• Your task:
Please write out exactly the lines of the data below from the line holding "Click the Hosomaki" through the line holding "Expand the Services menu", and leave out the rest.

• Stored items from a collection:
★ ★ ★ ★ ★
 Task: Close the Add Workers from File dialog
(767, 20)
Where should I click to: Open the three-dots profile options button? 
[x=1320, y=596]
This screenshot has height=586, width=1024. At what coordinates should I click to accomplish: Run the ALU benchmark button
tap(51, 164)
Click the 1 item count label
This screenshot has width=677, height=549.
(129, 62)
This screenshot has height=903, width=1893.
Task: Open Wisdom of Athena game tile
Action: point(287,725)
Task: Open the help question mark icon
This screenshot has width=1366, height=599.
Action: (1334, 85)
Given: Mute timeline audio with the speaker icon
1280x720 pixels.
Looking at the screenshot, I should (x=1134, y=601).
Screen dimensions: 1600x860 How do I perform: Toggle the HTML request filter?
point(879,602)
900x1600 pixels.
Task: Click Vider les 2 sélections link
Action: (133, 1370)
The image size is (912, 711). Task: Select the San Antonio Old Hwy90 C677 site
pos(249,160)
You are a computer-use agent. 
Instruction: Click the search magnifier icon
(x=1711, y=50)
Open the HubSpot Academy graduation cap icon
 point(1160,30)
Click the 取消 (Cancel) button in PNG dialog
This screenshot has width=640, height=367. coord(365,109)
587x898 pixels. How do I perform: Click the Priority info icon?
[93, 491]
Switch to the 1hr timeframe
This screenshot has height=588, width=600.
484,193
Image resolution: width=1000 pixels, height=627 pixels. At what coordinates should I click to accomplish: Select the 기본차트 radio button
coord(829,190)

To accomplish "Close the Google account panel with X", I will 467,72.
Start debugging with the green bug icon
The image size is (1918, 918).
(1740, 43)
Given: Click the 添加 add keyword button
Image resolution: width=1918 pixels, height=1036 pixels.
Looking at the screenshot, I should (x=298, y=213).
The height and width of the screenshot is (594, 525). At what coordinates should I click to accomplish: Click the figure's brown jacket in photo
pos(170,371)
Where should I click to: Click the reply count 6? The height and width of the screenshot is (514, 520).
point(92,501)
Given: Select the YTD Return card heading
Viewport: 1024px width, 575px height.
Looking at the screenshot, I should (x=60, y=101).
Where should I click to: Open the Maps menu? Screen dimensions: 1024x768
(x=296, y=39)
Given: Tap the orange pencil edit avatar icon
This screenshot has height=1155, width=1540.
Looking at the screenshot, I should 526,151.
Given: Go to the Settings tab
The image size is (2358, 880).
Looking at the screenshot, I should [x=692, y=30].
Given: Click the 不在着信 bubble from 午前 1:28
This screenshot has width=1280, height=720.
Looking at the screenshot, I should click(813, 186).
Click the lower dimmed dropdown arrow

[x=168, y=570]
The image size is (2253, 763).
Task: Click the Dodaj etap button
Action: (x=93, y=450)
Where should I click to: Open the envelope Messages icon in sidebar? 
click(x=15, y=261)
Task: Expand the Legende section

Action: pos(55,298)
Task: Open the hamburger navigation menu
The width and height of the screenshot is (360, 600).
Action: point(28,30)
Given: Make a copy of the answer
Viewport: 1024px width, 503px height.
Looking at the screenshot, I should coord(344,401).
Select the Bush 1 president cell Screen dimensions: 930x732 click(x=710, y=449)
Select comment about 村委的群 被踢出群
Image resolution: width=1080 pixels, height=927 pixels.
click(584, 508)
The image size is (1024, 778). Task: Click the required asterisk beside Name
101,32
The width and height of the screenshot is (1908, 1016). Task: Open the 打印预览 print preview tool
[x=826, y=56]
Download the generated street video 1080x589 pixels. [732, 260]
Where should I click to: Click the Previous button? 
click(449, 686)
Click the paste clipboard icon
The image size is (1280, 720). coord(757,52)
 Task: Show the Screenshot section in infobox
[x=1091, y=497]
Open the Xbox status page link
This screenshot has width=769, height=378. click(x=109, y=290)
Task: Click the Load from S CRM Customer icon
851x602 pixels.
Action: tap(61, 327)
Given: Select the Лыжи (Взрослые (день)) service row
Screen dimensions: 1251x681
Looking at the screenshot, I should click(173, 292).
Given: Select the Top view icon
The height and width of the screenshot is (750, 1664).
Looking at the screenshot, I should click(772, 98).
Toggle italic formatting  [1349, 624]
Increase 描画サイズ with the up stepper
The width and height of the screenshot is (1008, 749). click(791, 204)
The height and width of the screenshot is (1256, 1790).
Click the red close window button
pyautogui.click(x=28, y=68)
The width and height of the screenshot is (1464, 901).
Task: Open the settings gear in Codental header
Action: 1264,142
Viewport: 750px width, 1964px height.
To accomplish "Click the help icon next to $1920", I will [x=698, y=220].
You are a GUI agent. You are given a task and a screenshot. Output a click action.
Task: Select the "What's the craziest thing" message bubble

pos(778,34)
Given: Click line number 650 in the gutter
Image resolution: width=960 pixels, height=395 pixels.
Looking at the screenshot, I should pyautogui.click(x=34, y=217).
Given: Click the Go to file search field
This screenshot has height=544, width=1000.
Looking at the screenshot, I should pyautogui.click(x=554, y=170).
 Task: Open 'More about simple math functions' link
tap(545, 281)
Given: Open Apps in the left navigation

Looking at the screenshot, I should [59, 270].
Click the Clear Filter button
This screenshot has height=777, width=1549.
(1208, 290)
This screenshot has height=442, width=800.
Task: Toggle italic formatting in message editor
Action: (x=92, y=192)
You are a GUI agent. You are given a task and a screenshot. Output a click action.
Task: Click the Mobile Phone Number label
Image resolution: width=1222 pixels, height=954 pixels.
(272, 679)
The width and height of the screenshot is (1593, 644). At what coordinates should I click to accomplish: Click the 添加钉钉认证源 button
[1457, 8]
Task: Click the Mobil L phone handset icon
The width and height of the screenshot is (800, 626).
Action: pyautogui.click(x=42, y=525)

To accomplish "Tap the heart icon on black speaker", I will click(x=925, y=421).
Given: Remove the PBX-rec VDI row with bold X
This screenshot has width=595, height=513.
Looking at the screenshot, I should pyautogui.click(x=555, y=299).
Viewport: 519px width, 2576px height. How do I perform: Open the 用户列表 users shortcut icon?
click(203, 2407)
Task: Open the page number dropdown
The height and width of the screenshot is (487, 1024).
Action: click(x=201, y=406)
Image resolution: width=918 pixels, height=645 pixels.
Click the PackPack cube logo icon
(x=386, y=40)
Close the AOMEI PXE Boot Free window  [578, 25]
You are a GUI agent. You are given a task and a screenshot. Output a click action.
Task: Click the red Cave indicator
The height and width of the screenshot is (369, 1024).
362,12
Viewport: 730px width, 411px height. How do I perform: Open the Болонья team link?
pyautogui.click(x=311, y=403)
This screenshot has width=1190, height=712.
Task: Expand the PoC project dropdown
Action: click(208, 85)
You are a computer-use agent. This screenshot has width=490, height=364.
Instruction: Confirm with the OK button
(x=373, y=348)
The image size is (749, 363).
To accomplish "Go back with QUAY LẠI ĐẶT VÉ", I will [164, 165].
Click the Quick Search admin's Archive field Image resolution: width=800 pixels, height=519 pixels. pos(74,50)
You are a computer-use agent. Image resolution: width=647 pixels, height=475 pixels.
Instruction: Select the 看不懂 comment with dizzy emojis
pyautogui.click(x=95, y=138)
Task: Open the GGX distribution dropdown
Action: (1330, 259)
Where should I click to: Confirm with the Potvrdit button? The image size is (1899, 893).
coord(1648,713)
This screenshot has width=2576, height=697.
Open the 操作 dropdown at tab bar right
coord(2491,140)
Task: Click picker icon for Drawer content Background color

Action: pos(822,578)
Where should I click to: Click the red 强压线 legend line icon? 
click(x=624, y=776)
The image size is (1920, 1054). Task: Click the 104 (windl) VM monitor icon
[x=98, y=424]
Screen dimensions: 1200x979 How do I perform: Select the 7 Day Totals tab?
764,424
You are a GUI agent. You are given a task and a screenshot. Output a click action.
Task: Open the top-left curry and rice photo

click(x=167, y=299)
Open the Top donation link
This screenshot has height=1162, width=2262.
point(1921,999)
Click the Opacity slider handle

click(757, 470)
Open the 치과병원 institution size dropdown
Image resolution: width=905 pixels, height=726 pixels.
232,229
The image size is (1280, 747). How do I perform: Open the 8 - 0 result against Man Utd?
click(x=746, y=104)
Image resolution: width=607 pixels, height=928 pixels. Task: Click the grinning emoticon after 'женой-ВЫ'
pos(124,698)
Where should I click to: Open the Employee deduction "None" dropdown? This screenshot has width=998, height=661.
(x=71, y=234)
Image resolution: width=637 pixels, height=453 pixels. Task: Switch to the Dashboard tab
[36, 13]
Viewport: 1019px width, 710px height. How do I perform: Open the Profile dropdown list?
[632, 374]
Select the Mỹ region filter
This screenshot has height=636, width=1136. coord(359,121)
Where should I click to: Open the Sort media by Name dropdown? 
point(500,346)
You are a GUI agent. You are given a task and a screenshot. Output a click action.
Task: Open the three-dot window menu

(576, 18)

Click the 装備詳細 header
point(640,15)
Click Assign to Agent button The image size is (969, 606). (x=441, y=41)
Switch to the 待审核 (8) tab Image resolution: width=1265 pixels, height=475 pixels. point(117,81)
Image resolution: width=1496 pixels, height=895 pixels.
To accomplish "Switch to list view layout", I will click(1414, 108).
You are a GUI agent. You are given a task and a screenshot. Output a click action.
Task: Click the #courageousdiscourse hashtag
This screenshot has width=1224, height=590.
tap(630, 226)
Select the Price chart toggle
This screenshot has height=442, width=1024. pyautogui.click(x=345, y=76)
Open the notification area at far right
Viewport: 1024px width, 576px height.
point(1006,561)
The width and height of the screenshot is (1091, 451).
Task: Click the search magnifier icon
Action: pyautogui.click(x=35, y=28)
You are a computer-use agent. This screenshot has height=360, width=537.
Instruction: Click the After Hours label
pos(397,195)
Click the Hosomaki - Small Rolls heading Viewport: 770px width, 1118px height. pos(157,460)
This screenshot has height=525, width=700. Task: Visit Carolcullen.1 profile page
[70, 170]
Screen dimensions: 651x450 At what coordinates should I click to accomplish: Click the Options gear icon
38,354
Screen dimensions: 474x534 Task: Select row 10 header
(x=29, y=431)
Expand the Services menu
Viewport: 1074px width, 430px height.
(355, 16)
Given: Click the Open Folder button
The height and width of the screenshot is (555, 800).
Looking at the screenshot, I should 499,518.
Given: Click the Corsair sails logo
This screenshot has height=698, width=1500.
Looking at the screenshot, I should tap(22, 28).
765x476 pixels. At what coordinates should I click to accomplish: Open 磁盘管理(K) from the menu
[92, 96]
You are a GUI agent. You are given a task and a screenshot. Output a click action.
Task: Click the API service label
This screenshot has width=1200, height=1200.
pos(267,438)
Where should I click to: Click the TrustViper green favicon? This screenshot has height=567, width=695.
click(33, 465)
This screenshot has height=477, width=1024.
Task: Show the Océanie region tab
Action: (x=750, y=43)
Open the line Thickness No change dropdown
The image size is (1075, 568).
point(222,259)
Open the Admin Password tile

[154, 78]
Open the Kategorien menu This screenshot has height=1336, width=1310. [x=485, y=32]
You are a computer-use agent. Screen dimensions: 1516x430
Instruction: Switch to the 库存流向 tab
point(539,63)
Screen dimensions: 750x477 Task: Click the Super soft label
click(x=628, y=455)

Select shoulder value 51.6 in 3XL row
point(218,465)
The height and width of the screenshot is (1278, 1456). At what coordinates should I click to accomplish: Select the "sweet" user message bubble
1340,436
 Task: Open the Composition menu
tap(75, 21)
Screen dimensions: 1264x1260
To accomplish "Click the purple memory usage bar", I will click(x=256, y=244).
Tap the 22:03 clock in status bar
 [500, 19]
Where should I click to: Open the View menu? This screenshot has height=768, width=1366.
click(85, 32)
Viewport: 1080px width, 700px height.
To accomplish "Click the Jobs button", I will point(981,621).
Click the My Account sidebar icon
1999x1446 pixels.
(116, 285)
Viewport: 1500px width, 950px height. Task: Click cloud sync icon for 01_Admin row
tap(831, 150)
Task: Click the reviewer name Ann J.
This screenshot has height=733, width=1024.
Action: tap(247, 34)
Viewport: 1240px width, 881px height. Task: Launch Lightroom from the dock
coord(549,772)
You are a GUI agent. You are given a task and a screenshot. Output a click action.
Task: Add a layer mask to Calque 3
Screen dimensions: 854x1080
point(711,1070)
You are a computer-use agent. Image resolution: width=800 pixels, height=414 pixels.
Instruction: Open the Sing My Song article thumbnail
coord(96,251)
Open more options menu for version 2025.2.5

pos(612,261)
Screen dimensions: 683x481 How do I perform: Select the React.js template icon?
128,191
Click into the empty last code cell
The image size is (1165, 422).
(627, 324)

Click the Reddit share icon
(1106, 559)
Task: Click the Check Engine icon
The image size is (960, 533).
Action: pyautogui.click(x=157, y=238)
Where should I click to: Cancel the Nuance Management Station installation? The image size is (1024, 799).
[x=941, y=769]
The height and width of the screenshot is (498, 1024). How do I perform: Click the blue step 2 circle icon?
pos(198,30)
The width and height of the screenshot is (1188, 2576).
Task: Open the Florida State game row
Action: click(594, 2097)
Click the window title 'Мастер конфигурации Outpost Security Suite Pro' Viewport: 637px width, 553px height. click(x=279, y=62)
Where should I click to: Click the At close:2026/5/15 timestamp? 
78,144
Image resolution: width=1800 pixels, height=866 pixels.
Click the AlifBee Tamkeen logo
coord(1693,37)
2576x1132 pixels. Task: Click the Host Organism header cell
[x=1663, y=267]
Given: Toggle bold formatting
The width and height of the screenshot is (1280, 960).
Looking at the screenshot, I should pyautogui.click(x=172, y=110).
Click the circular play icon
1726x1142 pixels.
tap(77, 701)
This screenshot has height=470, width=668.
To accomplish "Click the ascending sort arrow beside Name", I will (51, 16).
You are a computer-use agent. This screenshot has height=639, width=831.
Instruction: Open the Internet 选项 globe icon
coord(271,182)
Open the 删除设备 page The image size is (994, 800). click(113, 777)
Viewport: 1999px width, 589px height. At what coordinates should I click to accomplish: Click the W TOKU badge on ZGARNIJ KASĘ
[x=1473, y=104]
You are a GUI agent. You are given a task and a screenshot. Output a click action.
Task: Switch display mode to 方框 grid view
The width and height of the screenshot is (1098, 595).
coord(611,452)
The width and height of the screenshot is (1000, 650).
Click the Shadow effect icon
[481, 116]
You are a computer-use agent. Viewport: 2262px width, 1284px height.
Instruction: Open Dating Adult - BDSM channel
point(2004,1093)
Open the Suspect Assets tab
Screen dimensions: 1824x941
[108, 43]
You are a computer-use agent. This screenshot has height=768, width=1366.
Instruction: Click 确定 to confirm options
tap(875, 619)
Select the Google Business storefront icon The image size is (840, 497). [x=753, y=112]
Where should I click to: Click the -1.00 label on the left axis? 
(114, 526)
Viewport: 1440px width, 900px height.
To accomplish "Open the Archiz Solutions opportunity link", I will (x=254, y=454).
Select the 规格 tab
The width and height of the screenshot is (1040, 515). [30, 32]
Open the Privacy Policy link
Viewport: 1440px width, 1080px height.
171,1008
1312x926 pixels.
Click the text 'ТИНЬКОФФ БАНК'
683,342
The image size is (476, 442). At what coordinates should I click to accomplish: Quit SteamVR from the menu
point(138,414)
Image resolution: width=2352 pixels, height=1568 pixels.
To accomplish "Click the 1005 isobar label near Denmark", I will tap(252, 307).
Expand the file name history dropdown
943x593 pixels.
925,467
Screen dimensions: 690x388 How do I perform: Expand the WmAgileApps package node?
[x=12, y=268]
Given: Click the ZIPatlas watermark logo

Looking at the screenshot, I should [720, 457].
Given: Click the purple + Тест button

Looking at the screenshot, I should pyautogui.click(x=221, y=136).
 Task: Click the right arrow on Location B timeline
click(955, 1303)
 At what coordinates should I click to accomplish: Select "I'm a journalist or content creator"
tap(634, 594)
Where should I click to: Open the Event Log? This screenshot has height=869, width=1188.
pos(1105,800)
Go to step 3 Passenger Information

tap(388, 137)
★ ★ ★ ★ ★
• Exercise solution:
Click the Hosomaki - Small Rolls heading Viewport: 770px width, 1118px height. pos(157,460)
This screenshot has height=525, width=700. Task: Visit Carolcullen.1 profile page
[70, 170]
Screen dimensions: 651x450 At what coordinates should I click to accomplish: Click the Options gear icon
38,354
Screen dimensions: 474x534 Task: Select row 10 header
(x=29, y=431)
Expand the Services menu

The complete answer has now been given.